Sununu talks party future to Republicans in Indio

Former New Hampshire Governor and Romney campaign spokesman says the Republican Party must be more active in selling ideas, winning elections

INDIO, Calif. - Former New Hampshire Governor and Coachella Valley resident John Sununu said Republicans need to be more proactive in winning voters over to conservative principles at a Saturday gathering at the Empire Polo Grounds, and the future of America depends on it.

Sununu said Republicans, "have to talk, talk talk" and be more active, not just six weeks before the next election, but now.

The former White House Chief of Staff for President George H. W. Bush, and Romney campaign spokesman, was the featured speaker at a fundraising event hosted by the East Valley Republican Women Federated and benefiting a new youth outreach program its chartering.

During his 45 minute speech, Sununu said Republicans did not realize how well Democrats were organized during the last Presidential campaign until it was too late.

Sununu said Republicans mocked Barack Obama's community organizing, but the President community-organized his way to another four years in the White House using taxpayer dollars to fund government programs that ultimately helped his campaign win voters.

Indio City Councilman Glenn Miller emceed the event and said, "We need to work as one getting youth involved.  Being engaged in the process gives them an opportunity to get their voice in and be heard."

Sununu said, "I think what we need is a recognition this country needs to refocus on things that made the country great, and not take them for granted."

Former Palm Springs Police Chief Gary Jeandron said FREE aims to encourage free thinking, with open dialogue and the debate of ideas.
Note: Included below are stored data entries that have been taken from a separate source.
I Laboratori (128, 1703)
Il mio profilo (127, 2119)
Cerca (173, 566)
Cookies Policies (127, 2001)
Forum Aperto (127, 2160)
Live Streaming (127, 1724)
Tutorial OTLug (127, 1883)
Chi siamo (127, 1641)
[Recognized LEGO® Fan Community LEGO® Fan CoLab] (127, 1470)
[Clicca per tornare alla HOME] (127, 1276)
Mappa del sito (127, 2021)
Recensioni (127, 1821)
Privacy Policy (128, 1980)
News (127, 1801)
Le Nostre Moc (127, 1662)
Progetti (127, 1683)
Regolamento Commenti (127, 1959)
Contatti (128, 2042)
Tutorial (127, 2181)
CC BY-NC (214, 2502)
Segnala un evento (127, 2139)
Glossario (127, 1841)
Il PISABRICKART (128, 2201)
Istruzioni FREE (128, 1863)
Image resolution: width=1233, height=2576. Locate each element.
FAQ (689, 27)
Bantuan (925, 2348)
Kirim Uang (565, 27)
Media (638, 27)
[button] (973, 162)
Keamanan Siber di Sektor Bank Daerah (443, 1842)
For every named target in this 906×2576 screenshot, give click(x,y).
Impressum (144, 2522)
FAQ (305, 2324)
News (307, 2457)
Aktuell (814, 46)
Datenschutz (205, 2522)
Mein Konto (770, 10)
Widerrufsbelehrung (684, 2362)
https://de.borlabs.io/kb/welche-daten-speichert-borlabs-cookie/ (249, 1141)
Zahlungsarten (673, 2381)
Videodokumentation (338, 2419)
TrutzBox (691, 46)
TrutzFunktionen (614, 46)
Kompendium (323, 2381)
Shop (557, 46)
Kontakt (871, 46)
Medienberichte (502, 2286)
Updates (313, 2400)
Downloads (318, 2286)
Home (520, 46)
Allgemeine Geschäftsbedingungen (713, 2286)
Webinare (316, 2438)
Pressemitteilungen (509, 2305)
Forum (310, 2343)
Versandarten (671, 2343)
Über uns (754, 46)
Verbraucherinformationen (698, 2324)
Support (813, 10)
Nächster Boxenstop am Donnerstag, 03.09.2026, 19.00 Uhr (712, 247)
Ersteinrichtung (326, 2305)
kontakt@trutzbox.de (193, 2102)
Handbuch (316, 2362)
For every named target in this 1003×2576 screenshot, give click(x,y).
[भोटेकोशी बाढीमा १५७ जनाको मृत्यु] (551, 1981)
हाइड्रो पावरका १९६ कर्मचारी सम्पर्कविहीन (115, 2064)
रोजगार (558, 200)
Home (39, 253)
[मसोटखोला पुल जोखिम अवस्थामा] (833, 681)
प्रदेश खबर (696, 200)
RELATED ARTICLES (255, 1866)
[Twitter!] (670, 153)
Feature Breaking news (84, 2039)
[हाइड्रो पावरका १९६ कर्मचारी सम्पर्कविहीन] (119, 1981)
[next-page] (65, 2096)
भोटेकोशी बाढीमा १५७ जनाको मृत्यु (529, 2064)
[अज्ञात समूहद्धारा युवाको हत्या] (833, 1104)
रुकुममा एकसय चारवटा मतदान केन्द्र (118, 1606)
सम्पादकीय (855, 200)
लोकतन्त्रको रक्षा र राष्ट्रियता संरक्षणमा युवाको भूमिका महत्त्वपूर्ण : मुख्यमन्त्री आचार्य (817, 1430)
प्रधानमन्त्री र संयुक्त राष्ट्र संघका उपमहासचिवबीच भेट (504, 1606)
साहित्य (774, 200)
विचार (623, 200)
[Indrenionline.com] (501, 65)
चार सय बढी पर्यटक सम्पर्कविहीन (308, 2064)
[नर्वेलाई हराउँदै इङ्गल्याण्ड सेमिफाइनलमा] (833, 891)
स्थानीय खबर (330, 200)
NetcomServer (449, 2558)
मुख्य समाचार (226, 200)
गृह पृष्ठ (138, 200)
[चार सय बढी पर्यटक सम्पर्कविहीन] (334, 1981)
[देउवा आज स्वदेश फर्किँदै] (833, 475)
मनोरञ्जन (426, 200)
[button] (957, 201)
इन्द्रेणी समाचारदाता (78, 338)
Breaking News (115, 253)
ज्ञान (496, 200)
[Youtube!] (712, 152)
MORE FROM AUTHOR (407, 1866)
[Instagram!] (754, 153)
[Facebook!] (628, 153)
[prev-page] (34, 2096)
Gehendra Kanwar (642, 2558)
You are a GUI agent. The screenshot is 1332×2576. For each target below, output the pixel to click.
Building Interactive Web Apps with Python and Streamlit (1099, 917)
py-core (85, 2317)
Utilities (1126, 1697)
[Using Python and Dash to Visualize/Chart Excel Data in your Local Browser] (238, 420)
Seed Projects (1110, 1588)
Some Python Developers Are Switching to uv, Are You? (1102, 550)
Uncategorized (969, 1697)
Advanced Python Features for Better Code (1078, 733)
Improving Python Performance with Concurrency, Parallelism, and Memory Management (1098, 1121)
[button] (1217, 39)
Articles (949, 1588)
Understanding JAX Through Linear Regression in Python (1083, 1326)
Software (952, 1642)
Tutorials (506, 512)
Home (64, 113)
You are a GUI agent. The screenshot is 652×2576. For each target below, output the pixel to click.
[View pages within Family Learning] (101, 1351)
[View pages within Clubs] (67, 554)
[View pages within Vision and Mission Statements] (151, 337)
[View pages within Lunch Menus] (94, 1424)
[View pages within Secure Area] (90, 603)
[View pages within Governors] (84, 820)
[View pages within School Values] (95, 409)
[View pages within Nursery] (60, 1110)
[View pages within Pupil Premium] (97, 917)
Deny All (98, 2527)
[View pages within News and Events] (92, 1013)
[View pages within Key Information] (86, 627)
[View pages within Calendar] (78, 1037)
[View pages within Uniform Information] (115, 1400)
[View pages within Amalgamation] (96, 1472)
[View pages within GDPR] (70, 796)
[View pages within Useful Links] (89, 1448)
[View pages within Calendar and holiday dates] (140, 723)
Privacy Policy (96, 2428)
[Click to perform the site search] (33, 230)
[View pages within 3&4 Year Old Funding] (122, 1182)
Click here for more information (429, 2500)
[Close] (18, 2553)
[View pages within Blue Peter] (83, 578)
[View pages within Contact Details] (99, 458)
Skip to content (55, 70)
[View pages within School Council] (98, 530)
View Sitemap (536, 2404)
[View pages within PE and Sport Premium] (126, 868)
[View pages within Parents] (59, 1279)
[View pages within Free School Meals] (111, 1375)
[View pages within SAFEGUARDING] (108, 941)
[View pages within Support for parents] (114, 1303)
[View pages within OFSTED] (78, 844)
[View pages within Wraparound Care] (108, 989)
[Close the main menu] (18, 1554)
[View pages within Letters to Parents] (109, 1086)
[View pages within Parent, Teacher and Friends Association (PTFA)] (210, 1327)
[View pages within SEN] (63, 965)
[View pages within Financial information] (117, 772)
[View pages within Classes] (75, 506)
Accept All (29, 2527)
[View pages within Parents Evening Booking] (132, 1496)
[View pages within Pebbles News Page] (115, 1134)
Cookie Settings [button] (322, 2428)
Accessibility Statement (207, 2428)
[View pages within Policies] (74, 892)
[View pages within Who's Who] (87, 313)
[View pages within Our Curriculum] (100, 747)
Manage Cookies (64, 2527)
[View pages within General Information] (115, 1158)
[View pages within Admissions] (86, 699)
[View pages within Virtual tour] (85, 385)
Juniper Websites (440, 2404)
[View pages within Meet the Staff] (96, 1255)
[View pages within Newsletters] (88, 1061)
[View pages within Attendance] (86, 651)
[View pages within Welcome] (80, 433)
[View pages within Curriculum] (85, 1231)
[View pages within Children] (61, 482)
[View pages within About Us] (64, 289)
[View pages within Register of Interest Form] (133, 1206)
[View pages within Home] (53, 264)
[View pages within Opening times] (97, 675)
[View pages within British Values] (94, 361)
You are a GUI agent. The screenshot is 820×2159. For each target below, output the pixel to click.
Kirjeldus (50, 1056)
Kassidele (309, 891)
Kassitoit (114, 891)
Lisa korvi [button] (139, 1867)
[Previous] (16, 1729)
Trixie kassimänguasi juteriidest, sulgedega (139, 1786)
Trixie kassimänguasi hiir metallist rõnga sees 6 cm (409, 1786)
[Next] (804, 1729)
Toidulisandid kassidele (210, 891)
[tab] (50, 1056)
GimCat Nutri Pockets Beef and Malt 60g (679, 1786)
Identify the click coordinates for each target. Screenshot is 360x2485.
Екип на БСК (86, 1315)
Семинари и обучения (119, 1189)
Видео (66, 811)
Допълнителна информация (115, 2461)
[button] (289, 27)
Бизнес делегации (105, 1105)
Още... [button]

Jeandron said that often doesn't happen for students in our schools.

Jeandron said, "They're told, 'this is what you're supposed to believe,' without any opportunity to challenge."

Manuel Ortiz of La Quinta agreed.  "I do notice there's quite a lower minority of Republicans at school than Democrats," Ortiz said. "Probably a three to one ratio if anything," he said.

Organizers said they raised approximately $1,300 for their cause.